There are many anatomical structures that can be injured within the ankle, either by themselves or together. Most people describe ankle pain being focused either behind, in front or to either side of the ankle, where the lower leg meets the foot. Podiatrists are specifically trained to deal with ankle injuries in all forms, either chronic or acute.
Anterior (front) Ankle Pain
The most common causes of pain at the front of the ankle are due to inversion ankle sprains. Inversion ankle sprains are when the foot rolls inwardly with the sole facing towards the other foot due to over balancing of a person’s weight to the outside of the leg. Many sportspeople call this a “rolled ankle”. The ligaments that hold the ankle together are vulnerable to injury, sprain or tear depending on the severity of this type of movement. If the injury results in swelling or bruising you should seek medical opinion immediately.
Other injuries can involve kicking the ground instead of the ball during a football game, slipping on uneven or unsteady surfaces, or direct external trauma like dropping something on the area, being kicked or in a motor vehicle accident.
Lateral/Medial (side) Ankle Pain
Many of the mechanisms of injury that cause anterior ankle pain begin either on the outside or the inside of the ankle joint. The ligaments responsible for bracing the ankle joint during activity are very strong and are the last fail safe after the muscles have given their best efforts in resisting any dangerous movement.
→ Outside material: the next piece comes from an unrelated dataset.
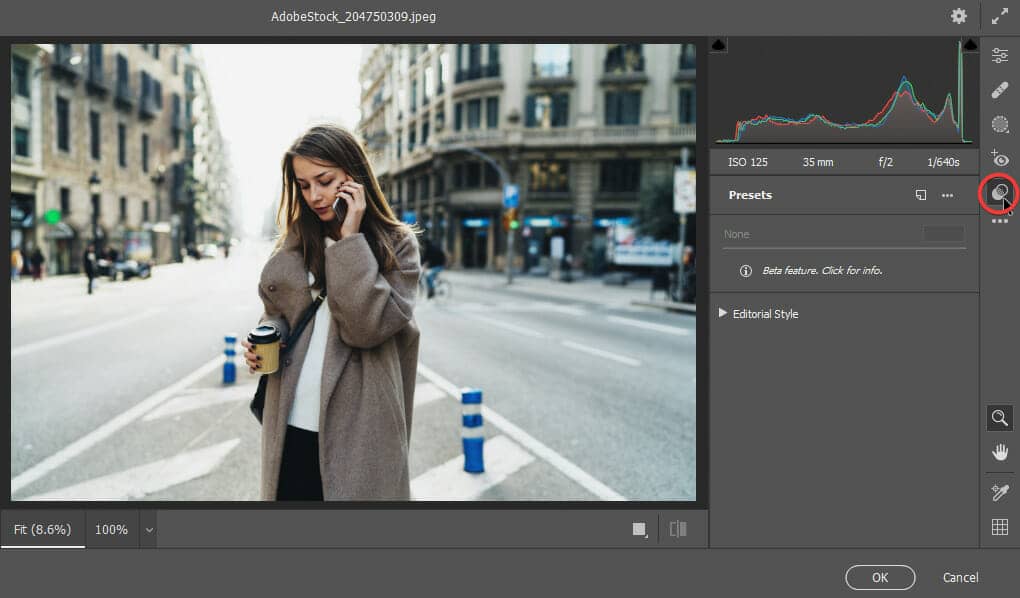Open the Masking tool

(x=999, y=124)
Again, the most common type of lateral or medial ankle injury is the dreaded “rolled ankle”, however there are many more including the “high heel stumble”, stepping off the side of a step or ledge or direct external trauma like seen in slide tackles in soccer or when landing on a foot from a jump during basketball/netball.
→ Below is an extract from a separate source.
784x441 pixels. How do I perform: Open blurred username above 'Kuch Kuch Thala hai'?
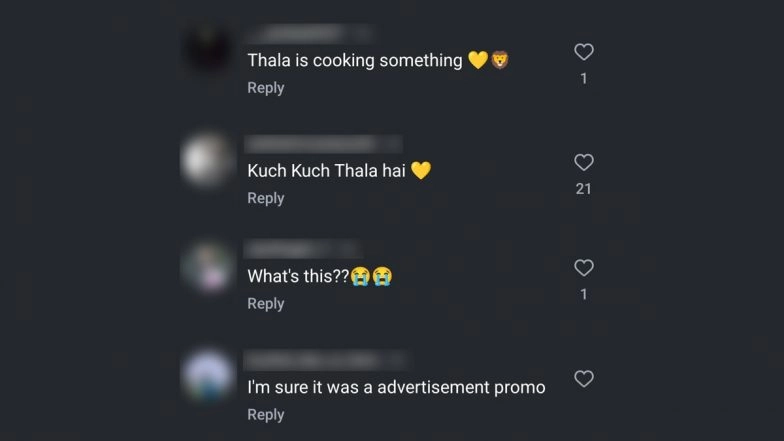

View some of the injury mechanisms by clicking on the following YouTube links:
Posterior (back) Ankle Pain
This pain is most commonly Achilles tendinitis, however there are specific joint injuries that can occur within the ankle as well. Achilles tendinitis presents as a focal pain within the tendon itself and is often accompanied by a swelling of the tendon. This is classified as an overuse injury which means the tendon has had to deal with more work than it is used to. This can be because the patient has either taken on too much mileage with their running or walking without working up to it or they may be carrying too much weight. There are also many other reasons that require diagnosis by a podiatrist or other foot and ankle specialist your podiatrist may refer you to.